[comp.unix.wizards] diff

m5@lynx.uucp (Mike McNally) (01/07/89)

While hacking on GNU diff to add the -D option, I noticed a seemingly
unavoidable problem with the whole concept.  The -D option generates
from two input files a single file containing all common lines from the
files, along with differences cleverly surrounded by cpp-style #ifdef's
(actually #ifndef's).  The idea is to produce a single source file from
two C modules (I guess it could be anything that normally gets cranked
through cpp on its way to fulfillment) and then get either version by
appropriate compilation switches.

The problem does not really lie with diff.  Rather, it appears because
cpp eats comments, and thus confuses itself.  Consider this possible
output from diff -DBALLOON version1.c version2.c:

/* This is the beginning of a multi-line comment.  It describes a certain
#ifndef BALLOON
   C function, which might be used to open text files.  The comment ends
#else BALLOON
   C function, which might be used to close text files.  The comment ends
#endif BALLOON
   with a single uninteresting line. */

The preprocessor can't deal with this setup; the interaction of #things and
comments causes lots of problems.

Is my cpp screwed up (Greenhills)?  Should I worry about this?  Are there
ways known to smart people to avoid these problems?  Is the -D option
ever used anyway?  Did I waste my time kludging it into GNU diff?

-- 
Mike McNally                                    Lynx Real-Time Systems
uucp: {voder,athsys}!lynx!m5                    phone: 408 370 2233

            Where equal mind and contest equal, go.

ark@alice.UUCP (Andrew Koenig) (01/08/89)

In article <5174@lynx.UUCP>, m5@lynx.uucp (Mike McNally) writes:
> While hacking on GNU diff to add the -D option, I noticed a seemingly
> unavoidable problem with the whole concept.  The -D option generates

There's another problem:

	File 1:

	stuff 1
	#ifdef X
	stuff 2
	#endif
	stuff 3


	File 2:

	stuff 1
	#ifdef Y
	stuff 2
	#endif
	stuff 3

The obvious way to merge this is:

	stuff 1
	#ifdef FOO
	#ifdef X
	#else
	#ifdef Y
	#endif
	stuff 2
	#endif
	stuff 3

but this is obviously wrong.

The correct solution is left as an exercise for the reader.
-- 
				--Andrew Koenig
				  ark@europa.att.com

scs@adam.pika.mit.edu (Steve Summit) (01/08/89)

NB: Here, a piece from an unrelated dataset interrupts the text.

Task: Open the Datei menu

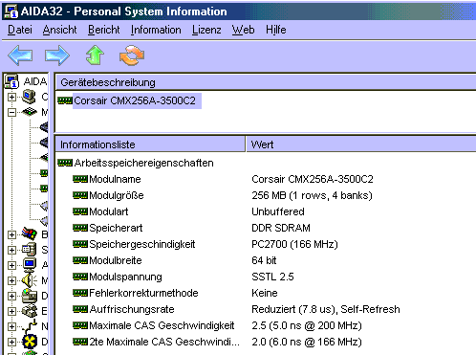Action: click(x=20, y=30)
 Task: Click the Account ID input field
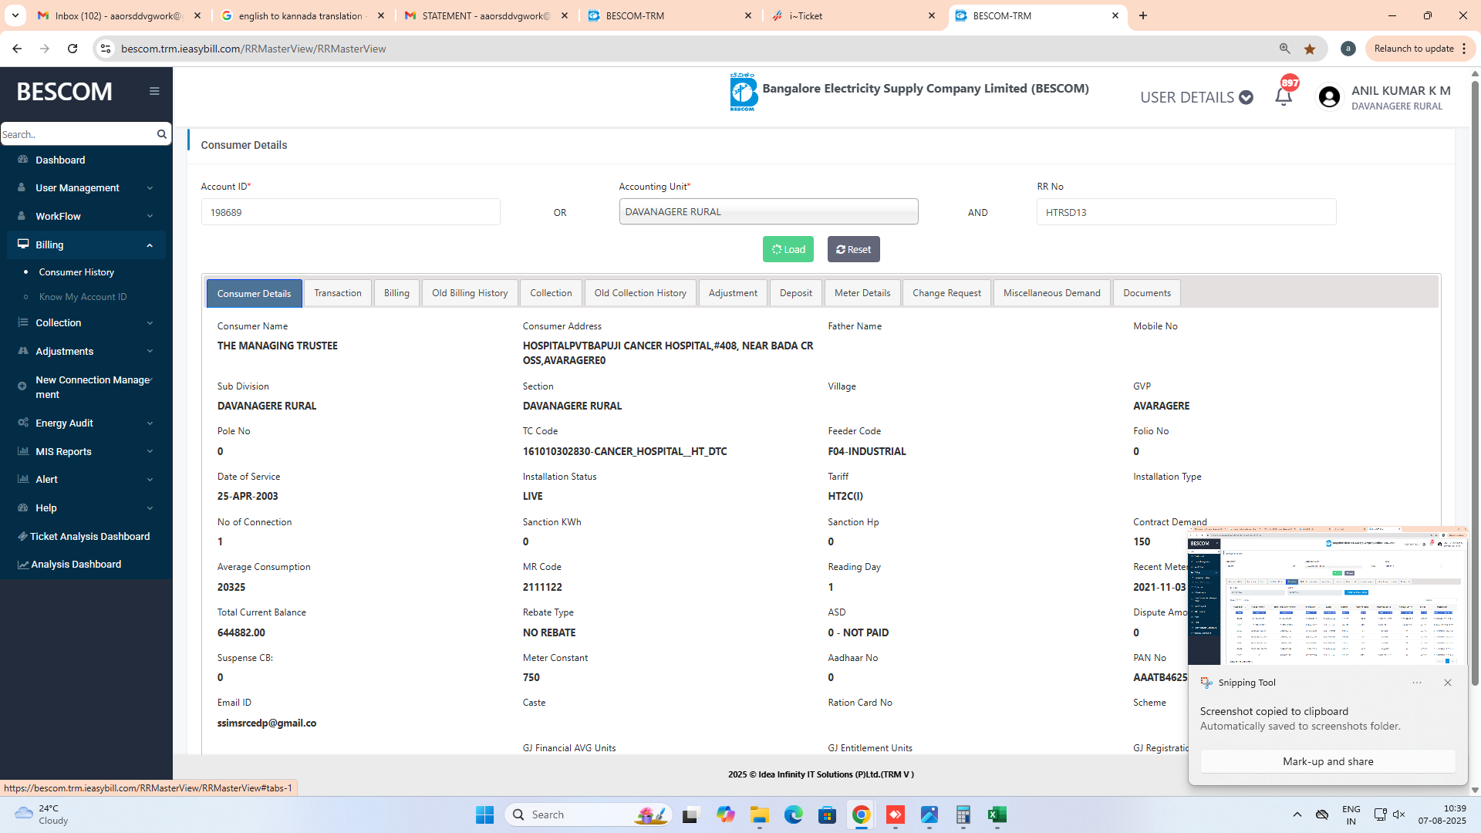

In article <5174@lynx.UUCP> m5@lynx.UUCP (Mike McNally) writes:
>While hacking on GNU diff to add the -D option, I noticed a...problem.
>The -D option generates...a single file containing all common lines...
>along with...[clever]...cpp-style #ifdef's.  The problem...appears because
>cpp eats comments, and thus confuses itself.
>
>/* This is the beginning of a multi-line comment.  It describes a certain
>#ifndef BALLOON
>   C function, which might be used to open text files.  The comment ends
>#else BALLOON
>   C function, which might be used to close text files.  The comment ends
>#endif BALLOON
>   with a single uninteresting line. */
>
>The preprocessor can't deal with this setup; the interaction of #things and
>comments causes lots of problems.

I wouldn't think this particular example would cause a problem,
since all three preprocessor directives are commented out, and
should be ignored.  (Maybe there is a problem with your
preprocessor.)  Truly problematic cases can certainly be
imagined, involving unmatched comments within the #ifdef.

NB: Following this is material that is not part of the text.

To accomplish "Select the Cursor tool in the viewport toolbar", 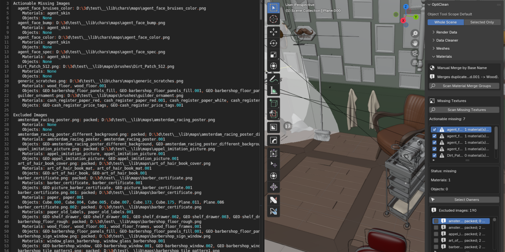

In general, it's a good idea to double-check the output of diff -D
to see if it behaved reasonably.  (In the example given, you'd
probably just scratch the #ifdefs within a comment anyway.)

>Is the -D option
>ever used anyway?  Did I waste my time kludging it into GNU diff?

diff -D is very handy; I use it all the time.  (It's often
superior to rcsmerge, since it only requires two versions, not
three -- rcsmerge needs a common ancestor.)  However, if you're
working with diff -D, fix its other problem: the

	#else BALLOON
and
	#endif BALLOON

forms have never been portable, and are (I believe) explicitly
disallowed by ANSI-C.  If you like the comments on #else and
#endif lines (I can take them or leave them), change them (in
this case, change the printf statements within diff which
generate them) to bona-fide comments:

	#else /* BALLOON */
	#endif /* BALLOON */

                                            Steve Summit
                                            scs@adam.pika.mit.edu

dave@onfcanim.UUCP (Dave Martindale) (01/12/89)

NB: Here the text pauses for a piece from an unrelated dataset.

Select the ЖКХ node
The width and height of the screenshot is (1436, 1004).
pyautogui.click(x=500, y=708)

I use diff -D all the time.  When I use it to produce an output file
that will actually use cpp to generate one version or the other,
I always have to hand-edit it to get around the sort of problem that
you note.

However, I seldom use it for that.  My main use is producing a new
source file that contains the merged changes from two different
versions of basically the same code.  Wherever the two pieces of code
differ, the diff output allows me to see the differences in context,
side-by-side, and I selectively discard the lines of code that I don't
want, leaving the version that I do.